■ **Texto proporcionado**:
::::

Así que la migración no es un “malfuncionamiento del sistema”, sino un elemento inherente a su dinámica, que en el neoliberalismo se expresa de maneras muy concretas. Teniendo la migración este papel se explica el hecho de la complicidad del Estado mexicano con EUA para deportar migrantes centroamericanos a partir del llamado Plan Frontera Sur, pactado (ni siquiera realmente firmado) en 2014. A raíz de éste, y tan sólo de enero a mayo de 2018, el Estado mexicano deportó a más de 40 mil migrantes, ayudando así al gobierno de Trump. Y es que lo único que le interesa a EUA de países como Honduras son algunas de sus mercancías, como el aceite de palma y la coca, las cuales, paradójicamente, tienen más libertad que los seres humanos que las producen.

Pero, ¿por qué tanto racismo?

Así como la represión del Estado a los migrantes no es una situación inédita, también se puede asegurar que el racismo jamás surge de manera espontánea. Se trata en realidad de un código de conducta que corporiza las confrontaciones culturales, étnicas y de clase que han existido por siglos, y que tiene una función de dominación.

::::

■ **Entradas de datos guardadas**:
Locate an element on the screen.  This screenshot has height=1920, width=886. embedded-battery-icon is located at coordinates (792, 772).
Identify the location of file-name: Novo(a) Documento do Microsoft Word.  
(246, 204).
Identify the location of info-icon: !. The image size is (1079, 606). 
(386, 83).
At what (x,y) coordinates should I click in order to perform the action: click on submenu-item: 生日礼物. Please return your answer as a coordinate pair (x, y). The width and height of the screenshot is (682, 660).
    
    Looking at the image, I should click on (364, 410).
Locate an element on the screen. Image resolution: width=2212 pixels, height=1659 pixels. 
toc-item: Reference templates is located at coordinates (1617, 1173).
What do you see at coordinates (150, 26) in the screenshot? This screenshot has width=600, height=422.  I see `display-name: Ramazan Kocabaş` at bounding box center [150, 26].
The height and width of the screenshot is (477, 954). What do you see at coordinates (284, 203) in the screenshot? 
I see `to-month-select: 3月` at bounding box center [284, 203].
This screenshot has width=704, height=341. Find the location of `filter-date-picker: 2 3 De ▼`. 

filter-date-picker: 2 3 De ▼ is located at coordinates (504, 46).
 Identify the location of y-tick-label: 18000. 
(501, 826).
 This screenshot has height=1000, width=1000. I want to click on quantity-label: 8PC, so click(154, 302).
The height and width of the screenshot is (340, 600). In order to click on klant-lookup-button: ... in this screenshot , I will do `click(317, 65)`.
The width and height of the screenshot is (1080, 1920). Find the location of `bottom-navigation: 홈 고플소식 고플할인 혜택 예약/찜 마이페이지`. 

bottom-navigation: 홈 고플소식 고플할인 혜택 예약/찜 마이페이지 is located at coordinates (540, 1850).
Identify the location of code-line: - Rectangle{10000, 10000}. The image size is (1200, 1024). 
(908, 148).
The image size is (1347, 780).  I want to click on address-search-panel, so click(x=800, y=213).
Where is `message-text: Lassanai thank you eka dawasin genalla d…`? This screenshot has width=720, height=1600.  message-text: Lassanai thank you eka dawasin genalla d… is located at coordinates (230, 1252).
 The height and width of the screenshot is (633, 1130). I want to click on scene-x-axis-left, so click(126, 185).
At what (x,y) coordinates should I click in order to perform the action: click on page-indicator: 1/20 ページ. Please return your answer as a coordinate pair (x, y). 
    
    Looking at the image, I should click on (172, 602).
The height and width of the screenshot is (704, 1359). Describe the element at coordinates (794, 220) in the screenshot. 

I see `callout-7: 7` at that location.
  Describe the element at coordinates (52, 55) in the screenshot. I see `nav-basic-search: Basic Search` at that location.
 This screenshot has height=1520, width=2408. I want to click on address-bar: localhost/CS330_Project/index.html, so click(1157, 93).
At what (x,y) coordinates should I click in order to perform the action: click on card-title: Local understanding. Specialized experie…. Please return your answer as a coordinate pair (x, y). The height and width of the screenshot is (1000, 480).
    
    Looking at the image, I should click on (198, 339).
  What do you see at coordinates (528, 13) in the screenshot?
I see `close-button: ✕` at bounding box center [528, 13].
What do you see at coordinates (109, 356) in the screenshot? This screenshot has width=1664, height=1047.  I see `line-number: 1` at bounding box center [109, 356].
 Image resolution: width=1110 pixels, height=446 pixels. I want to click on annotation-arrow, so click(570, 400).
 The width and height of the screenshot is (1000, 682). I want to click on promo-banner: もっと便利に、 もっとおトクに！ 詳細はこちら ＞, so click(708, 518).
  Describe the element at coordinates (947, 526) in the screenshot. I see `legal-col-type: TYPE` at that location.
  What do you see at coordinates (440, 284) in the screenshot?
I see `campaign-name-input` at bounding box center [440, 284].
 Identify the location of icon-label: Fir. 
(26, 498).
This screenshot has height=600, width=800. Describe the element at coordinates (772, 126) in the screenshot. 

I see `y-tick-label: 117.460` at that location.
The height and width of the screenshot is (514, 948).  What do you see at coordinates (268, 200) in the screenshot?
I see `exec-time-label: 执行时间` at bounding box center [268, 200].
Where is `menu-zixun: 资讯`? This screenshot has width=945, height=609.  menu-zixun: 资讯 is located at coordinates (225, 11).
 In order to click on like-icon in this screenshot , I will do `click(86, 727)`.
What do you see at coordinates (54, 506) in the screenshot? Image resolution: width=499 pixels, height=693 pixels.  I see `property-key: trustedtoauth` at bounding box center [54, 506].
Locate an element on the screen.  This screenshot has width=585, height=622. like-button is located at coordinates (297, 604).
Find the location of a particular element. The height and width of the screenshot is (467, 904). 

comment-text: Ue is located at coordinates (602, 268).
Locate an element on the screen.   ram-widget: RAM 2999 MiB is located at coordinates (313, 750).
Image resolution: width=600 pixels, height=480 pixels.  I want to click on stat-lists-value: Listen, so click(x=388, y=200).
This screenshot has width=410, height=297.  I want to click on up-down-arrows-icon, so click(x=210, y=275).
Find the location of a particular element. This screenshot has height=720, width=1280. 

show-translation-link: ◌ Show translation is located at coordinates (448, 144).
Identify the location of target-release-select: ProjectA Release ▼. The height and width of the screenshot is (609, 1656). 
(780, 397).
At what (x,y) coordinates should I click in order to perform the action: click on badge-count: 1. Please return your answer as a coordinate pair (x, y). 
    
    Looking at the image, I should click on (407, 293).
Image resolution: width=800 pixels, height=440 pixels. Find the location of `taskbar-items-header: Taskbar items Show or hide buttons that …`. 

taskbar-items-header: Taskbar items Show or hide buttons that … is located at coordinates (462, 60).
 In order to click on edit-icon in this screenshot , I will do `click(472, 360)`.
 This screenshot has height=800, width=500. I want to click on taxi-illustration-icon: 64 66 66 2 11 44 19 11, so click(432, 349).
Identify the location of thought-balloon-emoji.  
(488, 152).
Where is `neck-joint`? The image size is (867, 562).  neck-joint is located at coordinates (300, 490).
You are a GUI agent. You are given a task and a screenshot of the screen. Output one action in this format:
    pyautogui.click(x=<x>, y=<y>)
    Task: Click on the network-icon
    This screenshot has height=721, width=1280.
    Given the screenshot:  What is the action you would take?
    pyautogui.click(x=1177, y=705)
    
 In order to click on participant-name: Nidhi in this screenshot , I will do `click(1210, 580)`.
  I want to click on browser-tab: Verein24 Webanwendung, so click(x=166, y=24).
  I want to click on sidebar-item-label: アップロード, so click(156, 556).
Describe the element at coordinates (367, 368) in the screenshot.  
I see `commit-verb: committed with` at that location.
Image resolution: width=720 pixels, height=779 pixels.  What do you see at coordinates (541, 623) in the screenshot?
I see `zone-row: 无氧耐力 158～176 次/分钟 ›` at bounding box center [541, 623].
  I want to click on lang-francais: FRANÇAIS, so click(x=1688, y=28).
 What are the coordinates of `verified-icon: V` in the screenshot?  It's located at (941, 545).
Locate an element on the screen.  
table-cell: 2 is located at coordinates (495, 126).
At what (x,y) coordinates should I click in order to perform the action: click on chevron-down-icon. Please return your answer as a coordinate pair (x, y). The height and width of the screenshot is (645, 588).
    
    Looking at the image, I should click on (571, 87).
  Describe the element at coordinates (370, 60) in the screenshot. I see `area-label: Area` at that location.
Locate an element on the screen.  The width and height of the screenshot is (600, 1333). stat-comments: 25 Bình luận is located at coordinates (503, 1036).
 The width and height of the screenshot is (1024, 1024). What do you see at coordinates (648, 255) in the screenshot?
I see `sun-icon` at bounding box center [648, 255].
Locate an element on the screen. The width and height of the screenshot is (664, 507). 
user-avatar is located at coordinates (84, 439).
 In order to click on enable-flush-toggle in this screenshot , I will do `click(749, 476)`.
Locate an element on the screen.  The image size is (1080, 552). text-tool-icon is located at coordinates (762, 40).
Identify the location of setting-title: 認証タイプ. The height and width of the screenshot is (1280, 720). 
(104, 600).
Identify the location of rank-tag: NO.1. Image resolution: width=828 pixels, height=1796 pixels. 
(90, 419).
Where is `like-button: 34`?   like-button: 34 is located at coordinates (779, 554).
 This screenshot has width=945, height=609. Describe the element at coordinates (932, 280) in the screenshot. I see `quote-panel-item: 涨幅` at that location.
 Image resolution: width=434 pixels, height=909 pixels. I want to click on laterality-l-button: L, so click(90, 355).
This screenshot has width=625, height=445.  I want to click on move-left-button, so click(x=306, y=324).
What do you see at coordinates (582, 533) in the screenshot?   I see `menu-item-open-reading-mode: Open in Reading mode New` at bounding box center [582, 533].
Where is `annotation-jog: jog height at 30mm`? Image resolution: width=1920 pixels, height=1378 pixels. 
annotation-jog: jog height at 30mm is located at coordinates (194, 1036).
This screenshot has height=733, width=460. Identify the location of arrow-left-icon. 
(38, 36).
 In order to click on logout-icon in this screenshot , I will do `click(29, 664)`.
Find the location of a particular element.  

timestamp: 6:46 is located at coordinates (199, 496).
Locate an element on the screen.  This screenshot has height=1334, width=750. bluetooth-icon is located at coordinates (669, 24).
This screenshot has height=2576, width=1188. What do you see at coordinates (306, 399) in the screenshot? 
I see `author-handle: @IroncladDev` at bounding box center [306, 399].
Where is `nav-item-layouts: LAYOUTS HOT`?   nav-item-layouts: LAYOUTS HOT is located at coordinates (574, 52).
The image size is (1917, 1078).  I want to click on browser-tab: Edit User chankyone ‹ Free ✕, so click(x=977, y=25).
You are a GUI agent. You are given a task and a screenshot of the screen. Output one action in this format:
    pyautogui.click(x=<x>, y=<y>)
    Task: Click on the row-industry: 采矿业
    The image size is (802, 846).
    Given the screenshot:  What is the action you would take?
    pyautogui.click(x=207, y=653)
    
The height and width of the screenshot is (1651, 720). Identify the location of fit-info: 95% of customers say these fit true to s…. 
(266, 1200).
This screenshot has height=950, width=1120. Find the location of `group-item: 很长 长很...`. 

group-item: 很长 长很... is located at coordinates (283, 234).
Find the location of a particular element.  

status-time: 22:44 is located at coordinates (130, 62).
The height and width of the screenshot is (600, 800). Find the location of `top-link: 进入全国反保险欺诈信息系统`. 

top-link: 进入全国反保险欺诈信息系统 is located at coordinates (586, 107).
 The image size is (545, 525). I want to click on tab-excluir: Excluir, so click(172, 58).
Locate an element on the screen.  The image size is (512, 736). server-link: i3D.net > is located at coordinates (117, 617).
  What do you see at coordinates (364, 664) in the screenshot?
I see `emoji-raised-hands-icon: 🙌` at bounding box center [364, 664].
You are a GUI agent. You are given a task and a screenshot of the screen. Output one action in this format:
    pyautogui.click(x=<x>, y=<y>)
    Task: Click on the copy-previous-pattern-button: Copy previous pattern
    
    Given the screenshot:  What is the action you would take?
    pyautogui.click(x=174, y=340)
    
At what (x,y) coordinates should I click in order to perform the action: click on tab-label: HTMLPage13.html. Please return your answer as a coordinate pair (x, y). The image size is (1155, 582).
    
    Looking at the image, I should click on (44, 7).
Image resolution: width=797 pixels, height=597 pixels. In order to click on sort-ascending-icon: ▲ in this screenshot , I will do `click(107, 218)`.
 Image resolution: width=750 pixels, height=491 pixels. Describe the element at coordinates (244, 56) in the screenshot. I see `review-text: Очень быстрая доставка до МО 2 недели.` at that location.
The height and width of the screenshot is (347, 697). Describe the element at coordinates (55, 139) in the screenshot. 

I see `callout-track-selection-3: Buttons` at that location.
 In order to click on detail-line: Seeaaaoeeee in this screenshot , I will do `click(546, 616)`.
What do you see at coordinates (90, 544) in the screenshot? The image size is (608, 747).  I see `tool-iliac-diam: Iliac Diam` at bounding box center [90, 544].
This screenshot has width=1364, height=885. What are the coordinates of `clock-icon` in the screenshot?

::::

■ **Qué se pide**:
Prosigue el texto sobre migración y racismo a partir de su última oración. El listado es material aparte, sin relación con el texto.

■ **Espacio de respuesta**:
En México el racismo es incomprensible si no se liga a la historia: a los brutales sistemas de castas que sostenían la lógica de explotación y dominación en la colonia, y al hecho de que las mayorías (indígenas, pero también negros, mujeres, trabajadores pobres y campesinos) fueron sistemáticamente expulsados del Estado. Las relaciones de dominación y explotación de una minoría europea o criolla sobre una mayoría indígena o “mestiza” se perpetuaron, así como un racismo (sentimiento de superioridad a partir de un determinismo biológico), que surgió fundamentalmente de estas relaciones y de las divisiones sociales de todo tipo. Esto sin olvidar que el querer “mejorar la raza” no es sólo una inocente idea, sino todo un proyecto civilizatorio evolucionista que fue defendido desde el porfiriato y que en gran medida lo justificó.

No es que de pronto la gente se hizo racista en México...

Ni tampoco que el racismo sea producido y reproducido sólo por los sujetos. El racismo es fundamentalmente producto de la dominación política, pero como tal tiende a socializarse. A decir de González Casanova, se trata de una mediación, refuncionalizada e inducida a partir de políticas de marginación, exclusión y eliminación de las poblaciones más vulnerables, a las cuales el neoliberalismo les permite sobrevivir sólo a partir de donativos y acciones humanitarias.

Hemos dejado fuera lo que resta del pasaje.